(Saved data entries)
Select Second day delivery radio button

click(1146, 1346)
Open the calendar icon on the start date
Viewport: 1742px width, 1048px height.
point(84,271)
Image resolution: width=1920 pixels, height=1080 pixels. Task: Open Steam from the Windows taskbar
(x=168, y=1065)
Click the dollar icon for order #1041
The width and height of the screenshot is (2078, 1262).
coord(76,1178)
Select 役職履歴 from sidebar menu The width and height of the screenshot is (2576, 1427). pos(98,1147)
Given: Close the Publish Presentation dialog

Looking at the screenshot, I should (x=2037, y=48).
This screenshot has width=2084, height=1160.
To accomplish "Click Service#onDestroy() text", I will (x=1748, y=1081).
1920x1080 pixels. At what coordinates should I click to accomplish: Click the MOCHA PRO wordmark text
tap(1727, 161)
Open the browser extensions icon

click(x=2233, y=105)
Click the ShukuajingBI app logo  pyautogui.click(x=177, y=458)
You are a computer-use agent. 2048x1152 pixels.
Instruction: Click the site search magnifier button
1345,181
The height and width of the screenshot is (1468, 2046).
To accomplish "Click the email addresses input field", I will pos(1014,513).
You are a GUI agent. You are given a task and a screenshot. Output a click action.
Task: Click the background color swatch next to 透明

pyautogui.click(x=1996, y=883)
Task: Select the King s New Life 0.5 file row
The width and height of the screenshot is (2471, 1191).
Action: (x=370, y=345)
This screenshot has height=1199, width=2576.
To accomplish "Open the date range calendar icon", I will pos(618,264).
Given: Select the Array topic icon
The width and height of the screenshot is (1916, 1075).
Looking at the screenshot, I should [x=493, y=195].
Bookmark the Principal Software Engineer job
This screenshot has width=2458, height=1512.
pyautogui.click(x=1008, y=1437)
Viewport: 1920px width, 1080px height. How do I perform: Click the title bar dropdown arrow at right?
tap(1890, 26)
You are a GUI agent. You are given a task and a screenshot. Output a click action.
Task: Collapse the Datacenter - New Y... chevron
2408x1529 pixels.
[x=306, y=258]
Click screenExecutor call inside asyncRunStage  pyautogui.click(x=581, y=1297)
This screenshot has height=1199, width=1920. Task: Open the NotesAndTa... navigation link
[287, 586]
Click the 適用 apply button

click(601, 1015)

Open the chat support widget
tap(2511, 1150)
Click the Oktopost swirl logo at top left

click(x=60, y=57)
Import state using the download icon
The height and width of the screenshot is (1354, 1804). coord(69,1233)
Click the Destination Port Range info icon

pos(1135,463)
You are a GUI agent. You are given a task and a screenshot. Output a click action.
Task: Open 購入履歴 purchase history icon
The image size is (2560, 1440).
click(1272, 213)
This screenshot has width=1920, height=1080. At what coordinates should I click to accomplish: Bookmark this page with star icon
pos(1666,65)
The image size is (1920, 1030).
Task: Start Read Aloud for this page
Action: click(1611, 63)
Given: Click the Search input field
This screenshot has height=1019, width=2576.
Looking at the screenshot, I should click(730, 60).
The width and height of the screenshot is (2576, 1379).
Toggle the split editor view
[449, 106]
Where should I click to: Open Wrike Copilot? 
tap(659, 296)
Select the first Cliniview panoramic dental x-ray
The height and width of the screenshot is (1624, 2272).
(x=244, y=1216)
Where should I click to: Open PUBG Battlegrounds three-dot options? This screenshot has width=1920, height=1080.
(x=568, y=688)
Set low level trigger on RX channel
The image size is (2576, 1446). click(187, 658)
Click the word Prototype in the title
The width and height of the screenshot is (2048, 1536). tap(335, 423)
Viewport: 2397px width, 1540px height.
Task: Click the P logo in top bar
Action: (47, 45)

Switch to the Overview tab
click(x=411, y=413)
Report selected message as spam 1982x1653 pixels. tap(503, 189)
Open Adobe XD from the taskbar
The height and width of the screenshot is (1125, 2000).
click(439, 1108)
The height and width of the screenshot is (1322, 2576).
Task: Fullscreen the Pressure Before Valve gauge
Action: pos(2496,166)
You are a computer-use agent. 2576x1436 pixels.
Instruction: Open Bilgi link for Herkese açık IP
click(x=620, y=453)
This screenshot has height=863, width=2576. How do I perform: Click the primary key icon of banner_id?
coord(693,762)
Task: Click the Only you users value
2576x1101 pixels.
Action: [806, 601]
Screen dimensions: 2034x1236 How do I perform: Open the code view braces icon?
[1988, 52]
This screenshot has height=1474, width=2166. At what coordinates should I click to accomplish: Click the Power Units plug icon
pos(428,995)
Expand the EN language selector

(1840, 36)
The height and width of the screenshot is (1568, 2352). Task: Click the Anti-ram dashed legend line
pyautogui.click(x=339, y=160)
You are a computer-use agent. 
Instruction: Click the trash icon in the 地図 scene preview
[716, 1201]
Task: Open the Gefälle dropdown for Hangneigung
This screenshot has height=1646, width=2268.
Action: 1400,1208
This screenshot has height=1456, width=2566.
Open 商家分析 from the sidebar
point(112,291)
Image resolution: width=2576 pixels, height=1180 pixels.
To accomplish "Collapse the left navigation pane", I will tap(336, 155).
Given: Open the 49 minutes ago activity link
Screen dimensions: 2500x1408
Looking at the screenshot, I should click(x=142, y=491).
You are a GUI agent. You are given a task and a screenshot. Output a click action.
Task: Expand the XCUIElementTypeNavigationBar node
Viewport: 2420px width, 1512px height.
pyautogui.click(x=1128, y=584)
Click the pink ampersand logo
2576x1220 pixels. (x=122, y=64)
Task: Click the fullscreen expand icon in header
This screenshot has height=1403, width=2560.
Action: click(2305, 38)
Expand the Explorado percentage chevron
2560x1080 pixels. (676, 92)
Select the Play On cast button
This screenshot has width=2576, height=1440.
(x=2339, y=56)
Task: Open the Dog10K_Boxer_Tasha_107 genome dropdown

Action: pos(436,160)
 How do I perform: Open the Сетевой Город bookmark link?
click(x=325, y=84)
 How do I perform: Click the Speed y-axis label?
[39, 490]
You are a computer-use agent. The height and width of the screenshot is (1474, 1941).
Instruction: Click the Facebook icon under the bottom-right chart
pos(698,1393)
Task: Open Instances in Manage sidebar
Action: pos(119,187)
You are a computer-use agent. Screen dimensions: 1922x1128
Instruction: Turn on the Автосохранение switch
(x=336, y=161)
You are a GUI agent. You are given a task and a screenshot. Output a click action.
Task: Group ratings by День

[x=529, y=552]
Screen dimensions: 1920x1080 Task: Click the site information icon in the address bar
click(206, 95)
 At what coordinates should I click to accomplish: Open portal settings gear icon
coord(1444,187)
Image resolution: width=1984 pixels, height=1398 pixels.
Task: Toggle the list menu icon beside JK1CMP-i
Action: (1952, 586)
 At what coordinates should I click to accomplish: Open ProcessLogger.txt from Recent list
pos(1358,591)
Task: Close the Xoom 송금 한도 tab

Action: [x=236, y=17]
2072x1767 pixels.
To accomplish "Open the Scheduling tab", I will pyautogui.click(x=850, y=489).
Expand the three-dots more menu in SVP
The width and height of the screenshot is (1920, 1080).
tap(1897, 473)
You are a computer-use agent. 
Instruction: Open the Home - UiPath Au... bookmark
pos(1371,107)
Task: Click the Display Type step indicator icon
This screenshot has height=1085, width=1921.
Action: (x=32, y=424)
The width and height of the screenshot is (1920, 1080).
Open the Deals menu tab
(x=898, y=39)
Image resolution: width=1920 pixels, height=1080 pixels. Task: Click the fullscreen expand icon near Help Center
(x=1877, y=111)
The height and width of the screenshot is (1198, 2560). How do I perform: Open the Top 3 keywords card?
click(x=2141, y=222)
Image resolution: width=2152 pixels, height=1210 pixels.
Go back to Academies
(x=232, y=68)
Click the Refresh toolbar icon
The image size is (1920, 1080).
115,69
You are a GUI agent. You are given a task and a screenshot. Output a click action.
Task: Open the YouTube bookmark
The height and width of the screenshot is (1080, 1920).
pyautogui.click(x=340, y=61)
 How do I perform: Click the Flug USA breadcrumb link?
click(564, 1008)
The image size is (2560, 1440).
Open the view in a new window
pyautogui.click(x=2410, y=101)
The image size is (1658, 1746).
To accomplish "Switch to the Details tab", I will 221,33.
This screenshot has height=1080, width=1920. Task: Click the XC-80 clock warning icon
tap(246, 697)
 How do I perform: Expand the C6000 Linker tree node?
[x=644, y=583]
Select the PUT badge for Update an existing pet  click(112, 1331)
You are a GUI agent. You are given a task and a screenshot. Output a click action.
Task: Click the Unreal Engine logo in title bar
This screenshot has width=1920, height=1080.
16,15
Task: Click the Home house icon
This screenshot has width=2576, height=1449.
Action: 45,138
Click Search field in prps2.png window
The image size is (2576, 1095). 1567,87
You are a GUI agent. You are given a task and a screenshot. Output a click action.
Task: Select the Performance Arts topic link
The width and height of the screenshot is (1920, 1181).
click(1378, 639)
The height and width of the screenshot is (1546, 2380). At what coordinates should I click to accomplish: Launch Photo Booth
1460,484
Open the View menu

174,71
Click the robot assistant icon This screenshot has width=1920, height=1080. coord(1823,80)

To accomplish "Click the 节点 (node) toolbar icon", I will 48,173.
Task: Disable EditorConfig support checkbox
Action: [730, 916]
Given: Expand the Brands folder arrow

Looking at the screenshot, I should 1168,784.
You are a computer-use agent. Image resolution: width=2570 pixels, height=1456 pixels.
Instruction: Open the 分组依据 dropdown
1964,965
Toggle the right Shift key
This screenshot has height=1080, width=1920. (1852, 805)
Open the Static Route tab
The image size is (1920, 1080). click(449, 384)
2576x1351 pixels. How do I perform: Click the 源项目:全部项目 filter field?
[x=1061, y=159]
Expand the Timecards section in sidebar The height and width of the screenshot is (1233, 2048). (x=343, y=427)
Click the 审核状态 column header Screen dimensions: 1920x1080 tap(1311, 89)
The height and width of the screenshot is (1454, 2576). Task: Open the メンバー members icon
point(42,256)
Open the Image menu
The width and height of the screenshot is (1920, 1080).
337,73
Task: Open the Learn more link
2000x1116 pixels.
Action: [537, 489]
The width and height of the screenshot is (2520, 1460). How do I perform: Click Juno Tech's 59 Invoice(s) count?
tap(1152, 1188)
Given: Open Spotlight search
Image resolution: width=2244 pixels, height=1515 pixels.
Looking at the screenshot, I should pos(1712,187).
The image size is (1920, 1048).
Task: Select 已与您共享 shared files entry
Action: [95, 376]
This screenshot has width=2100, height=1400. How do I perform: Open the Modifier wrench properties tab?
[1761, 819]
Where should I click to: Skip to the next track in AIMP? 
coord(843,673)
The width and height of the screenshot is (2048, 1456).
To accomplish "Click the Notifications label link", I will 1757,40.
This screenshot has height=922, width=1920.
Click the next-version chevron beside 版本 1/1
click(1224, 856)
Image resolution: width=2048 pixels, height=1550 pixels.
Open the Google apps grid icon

**PROBLEM TO WORK ON**
Reproduce exactly, and only, the lines from the start of the entries through the one that contains "Task: Select the King s New Life 0.5 file row".

**TASK RESPONSE**
Select Second day delivery radio button

click(1146, 1346)
Open the calendar icon on the start date
Viewport: 1742px width, 1048px height.
point(84,271)
Image resolution: width=1920 pixels, height=1080 pixels. Task: Open Steam from the Windows taskbar
(x=168, y=1065)
Click the dollar icon for order #1041
The width and height of the screenshot is (2078, 1262).
coord(76,1178)
Select 役職履歴 from sidebar menu The width and height of the screenshot is (2576, 1427). pos(98,1147)
Given: Close the Publish Presentation dialog

Looking at the screenshot, I should (x=2037, y=48).
This screenshot has width=2084, height=1160.
To accomplish "Click Service#onDestroy() text", I will (x=1748, y=1081).
1920x1080 pixels. At what coordinates should I click to accomplish: Click the MOCHA PRO wordmark text
tap(1727, 161)
Open the browser extensions icon

click(x=2233, y=105)
Click the ShukuajingBI app logo  pyautogui.click(x=177, y=458)
You are a computer-use agent. 2048x1152 pixels.
Instruction: Click the site search magnifier button
1345,181
The height and width of the screenshot is (1468, 2046).
To accomplish "Click the email addresses input field", I will pos(1014,513).
You are a GUI agent. You are given a task and a screenshot. Output a click action.
Task: Click the background color swatch next to 透明

pyautogui.click(x=1996, y=883)
Task: Select the King s New Life 0.5 file row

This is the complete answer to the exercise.